**The request**
Reproduce all of the items that follow, swapping "Where should I click to" for "Where do I click to" wherever it occurs and keeping everything else identical.

[start Provided data]

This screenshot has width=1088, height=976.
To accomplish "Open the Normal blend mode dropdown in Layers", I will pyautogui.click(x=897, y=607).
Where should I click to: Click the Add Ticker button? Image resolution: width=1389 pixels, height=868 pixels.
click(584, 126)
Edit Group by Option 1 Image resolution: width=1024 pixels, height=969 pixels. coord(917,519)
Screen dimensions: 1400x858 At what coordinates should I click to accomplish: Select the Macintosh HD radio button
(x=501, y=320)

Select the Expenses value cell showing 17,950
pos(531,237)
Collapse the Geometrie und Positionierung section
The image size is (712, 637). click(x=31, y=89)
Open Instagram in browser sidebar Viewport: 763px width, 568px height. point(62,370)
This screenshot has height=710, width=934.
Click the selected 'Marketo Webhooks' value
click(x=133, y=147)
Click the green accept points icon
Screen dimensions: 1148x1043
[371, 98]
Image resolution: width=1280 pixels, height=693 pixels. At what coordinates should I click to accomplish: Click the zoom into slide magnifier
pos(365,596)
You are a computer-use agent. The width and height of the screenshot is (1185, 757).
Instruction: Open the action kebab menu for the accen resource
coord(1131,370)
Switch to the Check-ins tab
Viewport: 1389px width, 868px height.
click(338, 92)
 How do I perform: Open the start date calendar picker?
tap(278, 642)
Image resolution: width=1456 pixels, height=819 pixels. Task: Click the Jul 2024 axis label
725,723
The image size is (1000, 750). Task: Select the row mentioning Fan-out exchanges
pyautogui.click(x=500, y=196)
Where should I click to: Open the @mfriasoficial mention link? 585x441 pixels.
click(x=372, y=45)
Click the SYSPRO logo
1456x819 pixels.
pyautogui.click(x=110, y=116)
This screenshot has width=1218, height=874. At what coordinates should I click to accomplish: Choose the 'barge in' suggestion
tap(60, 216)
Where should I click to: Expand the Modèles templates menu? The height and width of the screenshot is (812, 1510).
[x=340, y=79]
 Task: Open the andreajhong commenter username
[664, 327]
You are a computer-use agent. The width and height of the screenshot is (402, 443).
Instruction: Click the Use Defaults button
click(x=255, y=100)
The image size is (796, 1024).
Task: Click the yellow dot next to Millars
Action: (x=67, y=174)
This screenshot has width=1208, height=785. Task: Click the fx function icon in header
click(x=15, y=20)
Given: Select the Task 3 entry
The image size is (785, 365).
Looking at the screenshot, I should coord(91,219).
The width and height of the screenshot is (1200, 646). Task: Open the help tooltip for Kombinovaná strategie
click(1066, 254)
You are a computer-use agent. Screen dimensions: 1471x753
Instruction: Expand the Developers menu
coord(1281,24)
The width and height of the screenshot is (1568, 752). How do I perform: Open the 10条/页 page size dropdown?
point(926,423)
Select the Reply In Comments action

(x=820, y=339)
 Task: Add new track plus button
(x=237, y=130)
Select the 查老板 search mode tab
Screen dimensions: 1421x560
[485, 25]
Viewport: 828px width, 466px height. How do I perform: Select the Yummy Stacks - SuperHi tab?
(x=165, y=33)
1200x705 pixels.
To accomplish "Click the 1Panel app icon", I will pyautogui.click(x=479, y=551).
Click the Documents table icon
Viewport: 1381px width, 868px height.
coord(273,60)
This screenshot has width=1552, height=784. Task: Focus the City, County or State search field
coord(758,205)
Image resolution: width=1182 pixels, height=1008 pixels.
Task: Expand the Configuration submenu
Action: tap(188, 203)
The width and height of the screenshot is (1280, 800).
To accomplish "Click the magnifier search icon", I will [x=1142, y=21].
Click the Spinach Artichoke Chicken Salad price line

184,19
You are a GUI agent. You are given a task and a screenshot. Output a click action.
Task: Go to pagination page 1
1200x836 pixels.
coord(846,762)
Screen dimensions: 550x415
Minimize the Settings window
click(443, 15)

[end Provided data]

**Output**
This screenshot has width=1088, height=976.
To accomplish "Open the Normal blend mode dropdown in Layers", I will pyautogui.click(x=897, y=607).
Where do I click to: Click the Add Ticker button? Image resolution: width=1389 pixels, height=868 pixels.
click(584, 126)
Edit Group by Option 1 Image resolution: width=1024 pixels, height=969 pixels. coord(917,519)
Screen dimensions: 1400x858 At what coordinates should I click to accomplish: Select the Macintosh HD radio button
(x=501, y=320)

Select the Expenses value cell showing 17,950
pos(531,237)
Collapse the Geometrie und Positionierung section
The image size is (712, 637). click(x=31, y=89)
Open Instagram in browser sidebar Viewport: 763px width, 568px height. point(62,370)
This screenshot has height=710, width=934.
Click the selected 'Marketo Webhooks' value
click(x=133, y=147)
Click the green accept points icon
Screen dimensions: 1148x1043
[371, 98]
Image resolution: width=1280 pixels, height=693 pixels. At what coordinates should I click to accomplish: Click the zoom into slide magnifier
pos(365,596)
You are a computer-use agent. The width and height of the screenshot is (1185, 757).
Instruction: Open the action kebab menu for the accen resource
coord(1131,370)
Switch to the Check-ins tab
Viewport: 1389px width, 868px height.
click(338, 92)
 How do I perform: Open the start date calendar picker?
tap(278, 642)
Image resolution: width=1456 pixels, height=819 pixels. Task: Click the Jul 2024 axis label
725,723
The image size is (1000, 750). Task: Select the row mentioning Fan-out exchanges
pyautogui.click(x=500, y=196)
Where do I click to: Open the @mfriasoficial mention link? 585x441 pixels.
click(x=372, y=45)
Click the SYSPRO logo
1456x819 pixels.
pyautogui.click(x=110, y=116)
This screenshot has width=1218, height=874. At what coordinates should I click to accomplish: Choose the 'barge in' suggestion
tap(60, 216)
Where do I click to: Expand the Modèles templates menu? The height and width of the screenshot is (812, 1510).
[x=340, y=79]
 Task: Open the andreajhong commenter username
[664, 327]
You are a computer-use agent. The width and height of the screenshot is (402, 443).
Instruction: Click the Use Defaults button
click(x=255, y=100)
The image size is (796, 1024).
Task: Click the yellow dot next to Millars
Action: (x=67, y=174)
This screenshot has width=1208, height=785. Task: Click the fx function icon in header
click(x=15, y=20)
Given: Select the Task 3 entry
The image size is (785, 365).
Looking at the screenshot, I should coord(91,219).
The width and height of the screenshot is (1200, 646). Task: Open the help tooltip for Kombinovaná strategie
click(1066, 254)
You are a computer-use agent. Screen dimensions: 1471x753
Instruction: Expand the Developers menu
coord(1281,24)
The width and height of the screenshot is (1568, 752). How do I perform: Open the 10条/页 page size dropdown?
point(926,423)
Select the Reply In Comments action

(x=820, y=339)
 Task: Add new track plus button
(x=237, y=130)
Select the 查老板 search mode tab
Screen dimensions: 1421x560
[485, 25]
Viewport: 828px width, 466px height. How do I perform: Select the Yummy Stacks - SuperHi tab?
(x=165, y=33)
1200x705 pixels.
To accomplish "Click the 1Panel app icon", I will pyautogui.click(x=479, y=551).
Click the Documents table icon
Viewport: 1381px width, 868px height.
coord(273,60)
This screenshot has width=1552, height=784. Task: Focus the City, County or State search field
coord(758,205)
Image resolution: width=1182 pixels, height=1008 pixels.
Task: Expand the Configuration submenu
Action: tap(188, 203)
The width and height of the screenshot is (1280, 800).
To accomplish "Click the magnifier search icon", I will [x=1142, y=21].
Click the Spinach Artichoke Chicken Salad price line

184,19
You are a GUI agent. You are given a task and a screenshot. Output a click action.
Task: Go to pagination page 1
1200x836 pixels.
coord(846,762)
Screen dimensions: 550x415
Minimize the Settings window
click(443, 15)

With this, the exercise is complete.